Sichuan, China (2008) and Tohoku, Japan (2011) saw two of the deadliest and costliest earthquakes in the last five years. These two events led to 100,000 people being either killed or missing, and it costs governments a combined estimate of $430,000M. When one thinks of the recent clothing factory collapse in Dhaka, Bangladesh, where over 900 lives have been so far claimed, the comparison seems almost unmatched. However, this incident in Bangladesh provides a harsh reminder of how volatile and disastrous poor construction practices can be, even in the absence of an earthquake.
On April 24th, an eight-storey building used to house garment factories collapsed outside Dhaka, the capital city of Bangladesh. The death toll has so far surpassed the 900 mark, and there are many more people presumed dead and/or missing.
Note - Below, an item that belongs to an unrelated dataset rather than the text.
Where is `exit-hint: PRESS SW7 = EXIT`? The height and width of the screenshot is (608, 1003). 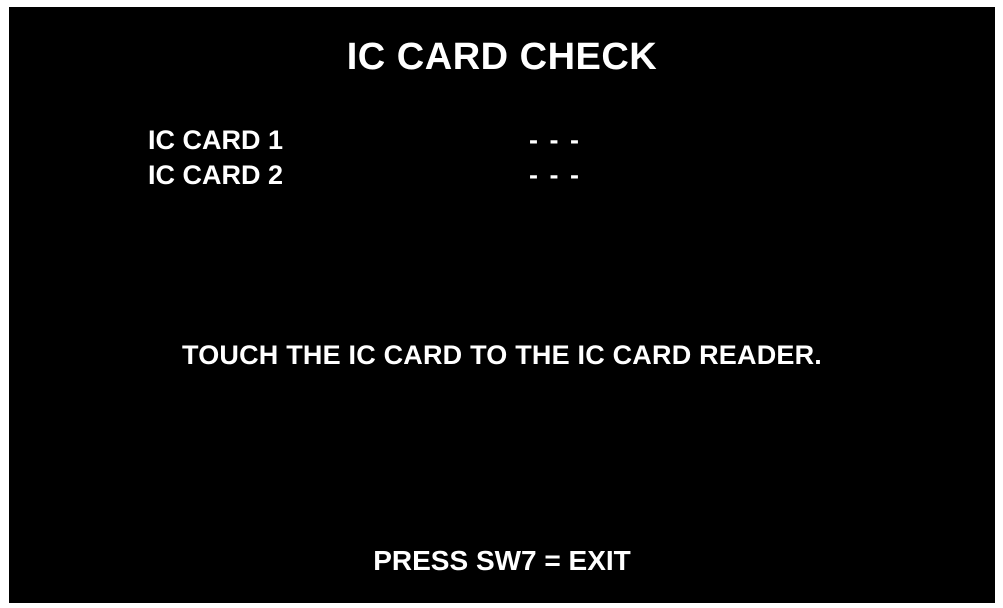 exit-hint: PRESS SW7 = EXIT is located at coordinates (502, 560).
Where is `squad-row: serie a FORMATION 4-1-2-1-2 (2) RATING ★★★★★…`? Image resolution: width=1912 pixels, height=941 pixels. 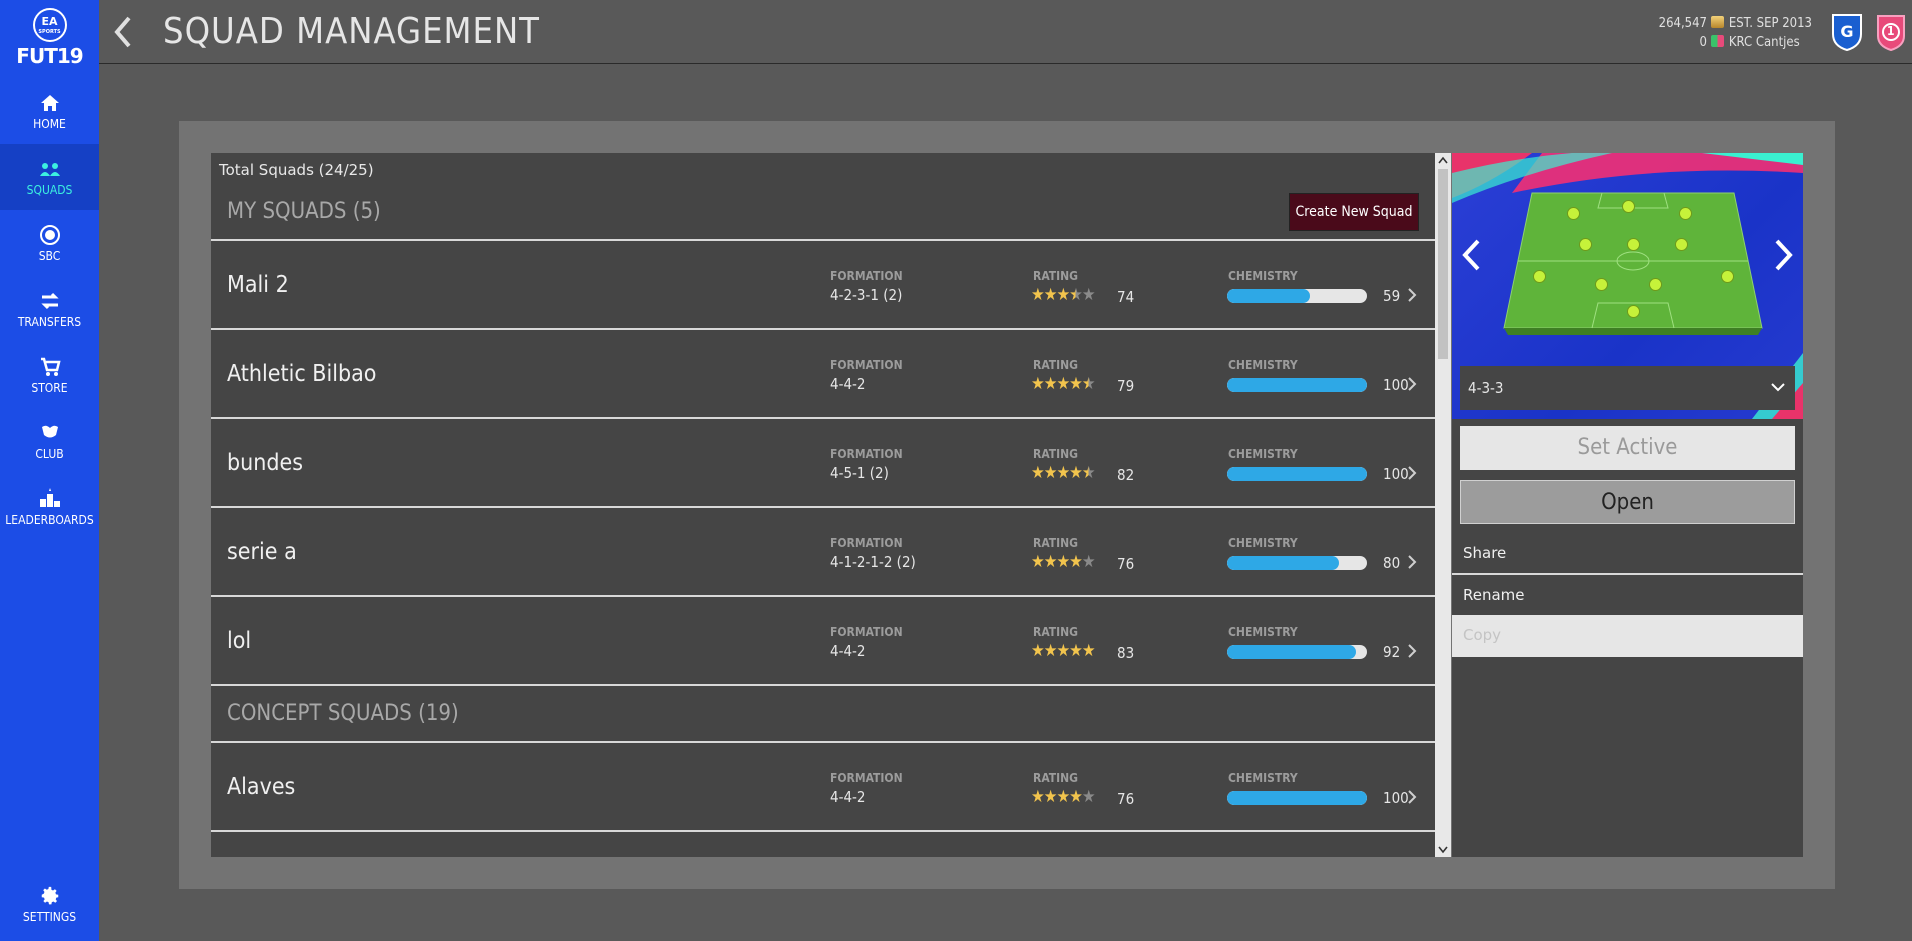
squad-row: serie a FORMATION 4-1-2-1-2 (2) RATING ★★★★★… is located at coordinates (823, 554).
It has been widely reported that such collapses are a common occurrence in Bangladesh and that while many such buildings exhibit signs of an imminent collapse, owners show no hint of concern.
The collapse of the Rana Plaza last month has sparked mass protest by many garment workers, who claim that they were forced to work in ‘death trap’ buildings that had notable cracks in them. This tragic incident has been labelled as one of the worst industrial accidents in the last decades – but are we also partly to blame?
Bangladesh has one of the largest garment industries in the world, providing competitively priced clothes for major Western retailers at unjust low-cost labour. Four garment factories occupied six of the eight floors of Rana Plaza, with the other two being used as a market and a bank. The garment factors include: New Wave Bottoms (suppliers for Primark, Matalan and Bonmarche), Phantom Apparels, Phantom Tack and Ethar Textile (reportedly suppliers for Walmart in the US).
In the fashion world, Primark and Walmart are to clothing what McDonald’s is to food: Fast and cheap. In the recent rise of such cheap and fast fashion, garment consumption has also sky-rocketed The lure of decent clothes at affordable prices would be enough to send anyone with a bank card on a spending frenzy. So much is the case that some high end retailers are not turning a high profit due customers finding relatively cheaper alternatives – in fact people often joke about shopping at ‘Primani’.
With all this cheap fashion around, who can blame us poor Westerners really? People will most definitely continue to shop at these retailers, and I am not advocating for a boycott of such brands. While I have already discussed the environmental implications of consumerism, the Rana Plaza incident exposes the far more sinister issue of fair trade.
When buying your 16th summer dress, your 8th handbag, your 12th tie or your 23rd shirt, each at less than a tenner (£10), ask yourself if you REALLY need them. Next time you visit your local fast fashion store, spare a thought for the underpaid Bangladeshi workers forced to work in dangerous, crowded and borderline deadly conditions.
Many people love to use the words ‘Act of God’ to describe environmental disasters such as those in Sichuan and Tohoku. In the case of Rana Plaza, I personally label it as an ‘Act of Consumerism’, brought on by Western companies trying to cut production costs and fuelled by frantic bargain hungry shoppers such as ourselves.